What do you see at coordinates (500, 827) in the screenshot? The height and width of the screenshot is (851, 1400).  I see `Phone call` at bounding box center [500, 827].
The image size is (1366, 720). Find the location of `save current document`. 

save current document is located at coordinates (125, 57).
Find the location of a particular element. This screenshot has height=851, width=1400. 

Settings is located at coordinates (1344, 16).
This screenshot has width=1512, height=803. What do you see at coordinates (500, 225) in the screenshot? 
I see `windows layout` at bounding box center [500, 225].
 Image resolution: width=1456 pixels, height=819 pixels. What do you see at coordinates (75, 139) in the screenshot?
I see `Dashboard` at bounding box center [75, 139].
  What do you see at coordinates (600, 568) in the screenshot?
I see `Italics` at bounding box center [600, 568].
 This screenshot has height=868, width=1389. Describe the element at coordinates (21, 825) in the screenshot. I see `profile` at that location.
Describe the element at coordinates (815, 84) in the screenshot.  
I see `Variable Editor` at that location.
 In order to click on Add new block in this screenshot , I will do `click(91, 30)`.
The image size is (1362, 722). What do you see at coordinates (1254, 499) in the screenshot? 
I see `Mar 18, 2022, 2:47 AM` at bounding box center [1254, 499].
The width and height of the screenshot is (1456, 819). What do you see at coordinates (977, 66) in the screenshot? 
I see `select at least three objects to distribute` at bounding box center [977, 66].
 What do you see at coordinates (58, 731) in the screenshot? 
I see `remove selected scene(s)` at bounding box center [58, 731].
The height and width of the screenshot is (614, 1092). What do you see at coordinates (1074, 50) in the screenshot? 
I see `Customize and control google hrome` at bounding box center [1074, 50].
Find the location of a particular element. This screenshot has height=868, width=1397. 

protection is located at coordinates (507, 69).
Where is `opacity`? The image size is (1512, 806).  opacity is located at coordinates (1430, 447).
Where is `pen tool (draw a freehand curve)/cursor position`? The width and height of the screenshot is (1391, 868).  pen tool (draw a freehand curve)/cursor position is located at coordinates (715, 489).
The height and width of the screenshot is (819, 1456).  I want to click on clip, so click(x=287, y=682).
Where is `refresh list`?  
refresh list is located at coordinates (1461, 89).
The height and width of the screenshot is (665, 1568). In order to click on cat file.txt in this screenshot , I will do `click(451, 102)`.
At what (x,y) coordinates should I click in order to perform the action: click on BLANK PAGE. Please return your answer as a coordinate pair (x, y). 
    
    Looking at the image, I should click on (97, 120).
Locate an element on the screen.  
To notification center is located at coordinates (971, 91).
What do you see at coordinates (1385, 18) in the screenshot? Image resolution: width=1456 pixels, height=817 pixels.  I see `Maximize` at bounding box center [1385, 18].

# PROBLEM STATEMENT
Retype the records from the line with "has height=851, width=1400." up to and including the line with "Settings is located", reproducing each line exactly.

# RESULT OF THE EXERCISE
Find the location of a particular element. This screenshot has height=851, width=1400. 

Settings is located at coordinates (1344, 16).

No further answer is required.